[Data excerpts]
--*--
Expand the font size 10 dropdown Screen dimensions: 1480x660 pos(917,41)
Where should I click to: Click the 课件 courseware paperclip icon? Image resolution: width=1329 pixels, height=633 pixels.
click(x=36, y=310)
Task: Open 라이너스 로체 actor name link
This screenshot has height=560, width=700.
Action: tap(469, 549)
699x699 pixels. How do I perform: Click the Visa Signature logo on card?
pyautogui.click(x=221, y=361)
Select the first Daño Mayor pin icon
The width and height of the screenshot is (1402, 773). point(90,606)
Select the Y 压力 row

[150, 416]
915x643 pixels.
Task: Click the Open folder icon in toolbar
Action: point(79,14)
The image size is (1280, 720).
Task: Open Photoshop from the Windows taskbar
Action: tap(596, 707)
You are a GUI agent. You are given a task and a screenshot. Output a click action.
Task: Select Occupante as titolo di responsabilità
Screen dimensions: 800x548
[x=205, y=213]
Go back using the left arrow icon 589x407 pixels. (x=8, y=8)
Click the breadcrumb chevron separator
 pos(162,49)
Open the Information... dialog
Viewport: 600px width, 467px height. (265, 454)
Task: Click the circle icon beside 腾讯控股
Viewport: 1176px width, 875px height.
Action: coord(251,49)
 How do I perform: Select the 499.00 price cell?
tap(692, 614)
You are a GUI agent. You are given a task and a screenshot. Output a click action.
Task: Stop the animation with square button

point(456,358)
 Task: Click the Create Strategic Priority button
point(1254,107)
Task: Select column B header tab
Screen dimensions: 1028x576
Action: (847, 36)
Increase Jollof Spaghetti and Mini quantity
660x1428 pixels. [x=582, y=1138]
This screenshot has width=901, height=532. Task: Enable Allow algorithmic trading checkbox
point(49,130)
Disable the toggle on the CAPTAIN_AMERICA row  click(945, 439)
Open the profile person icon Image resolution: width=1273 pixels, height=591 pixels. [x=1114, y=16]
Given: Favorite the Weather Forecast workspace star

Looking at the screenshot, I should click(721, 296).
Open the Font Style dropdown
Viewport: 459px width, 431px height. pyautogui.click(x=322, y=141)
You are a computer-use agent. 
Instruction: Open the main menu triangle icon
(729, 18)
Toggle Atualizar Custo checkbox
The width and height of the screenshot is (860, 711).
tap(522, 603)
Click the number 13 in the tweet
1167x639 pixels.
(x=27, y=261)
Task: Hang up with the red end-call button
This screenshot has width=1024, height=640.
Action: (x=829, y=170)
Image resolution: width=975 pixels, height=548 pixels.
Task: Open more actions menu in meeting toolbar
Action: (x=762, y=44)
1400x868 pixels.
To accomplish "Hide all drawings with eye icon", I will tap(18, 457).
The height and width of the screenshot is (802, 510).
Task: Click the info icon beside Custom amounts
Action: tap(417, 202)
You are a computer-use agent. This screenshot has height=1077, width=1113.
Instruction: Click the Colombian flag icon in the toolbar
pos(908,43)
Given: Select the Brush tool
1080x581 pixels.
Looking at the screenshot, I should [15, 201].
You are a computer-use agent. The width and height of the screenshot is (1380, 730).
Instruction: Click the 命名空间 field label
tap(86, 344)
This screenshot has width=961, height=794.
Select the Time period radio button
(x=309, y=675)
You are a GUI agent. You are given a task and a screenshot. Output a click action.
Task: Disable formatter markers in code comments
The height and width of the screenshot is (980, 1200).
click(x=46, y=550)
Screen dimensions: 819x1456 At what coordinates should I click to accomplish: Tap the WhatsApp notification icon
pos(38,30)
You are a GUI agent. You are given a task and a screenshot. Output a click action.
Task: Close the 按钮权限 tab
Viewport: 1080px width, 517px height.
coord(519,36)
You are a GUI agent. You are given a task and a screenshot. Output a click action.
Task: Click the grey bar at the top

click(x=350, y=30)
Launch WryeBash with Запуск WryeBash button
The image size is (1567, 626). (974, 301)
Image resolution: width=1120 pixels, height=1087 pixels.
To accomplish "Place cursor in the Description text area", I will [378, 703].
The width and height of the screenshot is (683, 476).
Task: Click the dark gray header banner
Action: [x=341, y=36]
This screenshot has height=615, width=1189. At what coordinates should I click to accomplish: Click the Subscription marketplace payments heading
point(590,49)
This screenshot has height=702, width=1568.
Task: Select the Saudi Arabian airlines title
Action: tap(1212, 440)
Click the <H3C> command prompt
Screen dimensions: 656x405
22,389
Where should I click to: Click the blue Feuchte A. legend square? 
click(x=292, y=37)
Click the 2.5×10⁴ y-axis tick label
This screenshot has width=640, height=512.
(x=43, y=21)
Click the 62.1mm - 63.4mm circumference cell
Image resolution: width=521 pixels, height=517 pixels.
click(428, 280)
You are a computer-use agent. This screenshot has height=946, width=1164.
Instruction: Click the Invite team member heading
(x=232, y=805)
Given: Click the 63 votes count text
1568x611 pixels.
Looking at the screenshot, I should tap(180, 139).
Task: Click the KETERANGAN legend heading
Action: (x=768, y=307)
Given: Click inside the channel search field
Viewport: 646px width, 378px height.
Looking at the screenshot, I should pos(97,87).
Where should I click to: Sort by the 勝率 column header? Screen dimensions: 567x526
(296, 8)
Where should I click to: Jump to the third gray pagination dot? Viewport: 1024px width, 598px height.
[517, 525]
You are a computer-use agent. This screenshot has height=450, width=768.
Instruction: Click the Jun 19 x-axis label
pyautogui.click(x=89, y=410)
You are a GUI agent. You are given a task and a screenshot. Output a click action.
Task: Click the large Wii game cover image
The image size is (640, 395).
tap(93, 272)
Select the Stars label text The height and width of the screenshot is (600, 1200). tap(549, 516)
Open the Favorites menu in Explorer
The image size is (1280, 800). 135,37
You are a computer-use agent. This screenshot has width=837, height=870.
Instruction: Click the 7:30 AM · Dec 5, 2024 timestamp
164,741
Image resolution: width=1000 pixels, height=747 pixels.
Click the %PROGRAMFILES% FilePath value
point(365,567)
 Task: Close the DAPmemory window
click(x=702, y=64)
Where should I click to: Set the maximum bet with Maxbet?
--*--
__Exercise description__: Would you please write out the entries again exactly?

__Task response__:
Expand the font size 10 dropdown Screen dimensions: 1480x660 pos(917,41)
Where should I click to: Click the 课件 courseware paperclip icon? Image resolution: width=1329 pixels, height=633 pixels.
click(x=36, y=310)
Task: Open 라이너스 로체 actor name link
This screenshot has height=560, width=700.
Action: tap(469, 549)
699x699 pixels. How do I perform: Click the Visa Signature logo on card?
pyautogui.click(x=221, y=361)
Select the first Daño Mayor pin icon
The width and height of the screenshot is (1402, 773). point(90,606)
Select the Y 压力 row

[150, 416]
915x643 pixels.
Task: Click the Open folder icon in toolbar
Action: point(79,14)
The image size is (1280, 720).
Task: Open Photoshop from the Windows taskbar
Action: tap(596, 707)
You are a GUI agent. You are given a task and a screenshot. Output a click action.
Task: Select Occupante as titolo di responsabilità
Screen dimensions: 800x548
[x=205, y=213]
Go back using the left arrow icon 589x407 pixels. (x=8, y=8)
Click the breadcrumb chevron separator
 pos(162,49)
Open the Information... dialog
Viewport: 600px width, 467px height. (265, 454)
Task: Click the circle icon beside 腾讯控股
Viewport: 1176px width, 875px height.
Action: coord(251,49)
 How do I perform: Select the 499.00 price cell?
tap(692, 614)
You are a GUI agent. You are given a task and a screenshot. Output a click action.
Task: Stop the animation with square button

point(456,358)
 Task: Click the Create Strategic Priority button
point(1254,107)
Task: Select column B header tab
Screen dimensions: 1028x576
Action: (847, 36)
Increase Jollof Spaghetti and Mini quantity
660x1428 pixels. [x=582, y=1138]
This screenshot has width=901, height=532. Task: Enable Allow algorithmic trading checkbox
point(49,130)
Disable the toggle on the CAPTAIN_AMERICA row  click(945, 439)
Open the profile person icon Image resolution: width=1273 pixels, height=591 pixels. [x=1114, y=16]
Given: Favorite the Weather Forecast workspace star

Looking at the screenshot, I should click(721, 296).
Open the Font Style dropdown
Viewport: 459px width, 431px height. pyautogui.click(x=322, y=141)
You are a computer-use agent. 
Instruction: Open the main menu triangle icon
(729, 18)
Toggle Atualizar Custo checkbox
The width and height of the screenshot is (860, 711).
tap(522, 603)
Click the number 13 in the tweet
1167x639 pixels.
(x=27, y=261)
Task: Hang up with the red end-call button
This screenshot has width=1024, height=640.
Action: (x=829, y=170)
Image resolution: width=975 pixels, height=548 pixels.
Task: Open more actions menu in meeting toolbar
Action: (x=762, y=44)
1400x868 pixels.
To accomplish "Hide all drawings with eye icon", I will tap(18, 457).
The height and width of the screenshot is (802, 510).
Task: Click the info icon beside Custom amounts
Action: tap(417, 202)
You are a computer-use agent. This screenshot has height=1077, width=1113.
Instruction: Click the Colombian flag icon in the toolbar
pos(908,43)
Given: Select the Brush tool
1080x581 pixels.
Looking at the screenshot, I should [15, 201].
You are a computer-use agent. The width and height of the screenshot is (1380, 730).
Instruction: Click the 命名空间 field label
tap(86, 344)
This screenshot has width=961, height=794.
Select the Time period radio button
(x=309, y=675)
You are a GUI agent. You are given a task and a screenshot. Output a click action.
Task: Disable formatter markers in code comments
The height and width of the screenshot is (980, 1200).
click(x=46, y=550)
Screen dimensions: 819x1456 At what coordinates should I click to accomplish: Tap the WhatsApp notification icon
pos(38,30)
You are a GUI agent. You are given a task and a screenshot. Output a click action.
Task: Close the 按钮权限 tab
Viewport: 1080px width, 517px height.
coord(519,36)
You are a GUI agent. You are given a task and a screenshot. Output a click action.
Task: Click the grey bar at the top

click(x=350, y=30)
Launch WryeBash with Запуск WryeBash button
The image size is (1567, 626). (974, 301)
Image resolution: width=1120 pixels, height=1087 pixels.
To accomplish "Place cursor in the Description text area", I will [378, 703].
The width and height of the screenshot is (683, 476).
Task: Click the dark gray header banner
Action: [x=341, y=36]
This screenshot has height=615, width=1189. At what coordinates should I click to accomplish: Click the Subscription marketplace payments heading
point(590,49)
This screenshot has height=702, width=1568.
Task: Select the Saudi Arabian airlines title
Action: tap(1212, 440)
Click the <H3C> command prompt
Screen dimensions: 656x405
22,389
Where should I click to: Click the blue Feuchte A. legend square? 
click(x=292, y=37)
Click the 2.5×10⁴ y-axis tick label
This screenshot has width=640, height=512.
(x=43, y=21)
Click the 62.1mm - 63.4mm circumference cell
Image resolution: width=521 pixels, height=517 pixels.
click(428, 280)
You are a computer-use agent. This screenshot has height=946, width=1164.
Instruction: Click the Invite team member heading
(x=232, y=805)
Given: Click the 63 votes count text
1568x611 pixels.
Looking at the screenshot, I should tap(180, 139).
Task: Click the KETERANGAN legend heading
Action: (x=768, y=307)
Given: Click inside the channel search field
Viewport: 646px width, 378px height.
Looking at the screenshot, I should pos(97,87).
Where should I click to: Sort by the 勝率 column header? Screen dimensions: 567x526
(296, 8)
Where should I click to: Jump to the third gray pagination dot? Viewport: 1024px width, 598px height.
[517, 525]
You are a computer-use agent. This screenshot has height=450, width=768.
Instruction: Click the Jun 19 x-axis label
pyautogui.click(x=89, y=410)
You are a GUI agent. You are given a task and a screenshot. Output a click action.
Task: Click the large Wii game cover image
The image size is (640, 395).
tap(93, 272)
Select the Stars label text The height and width of the screenshot is (600, 1200). tap(549, 516)
Open the Favorites menu in Explorer
The image size is (1280, 800). 135,37
You are a computer-use agent. This screenshot has width=837, height=870.
Instruction: Click the 7:30 AM · Dec 5, 2024 timestamp
164,741
Image resolution: width=1000 pixels, height=747 pixels.
Click the %PROGRAMFILES% FilePath value
point(365,567)
 Task: Close the DAPmemory window
click(x=702, y=64)
Where should I click to: Set the maximum bet with Maxbet?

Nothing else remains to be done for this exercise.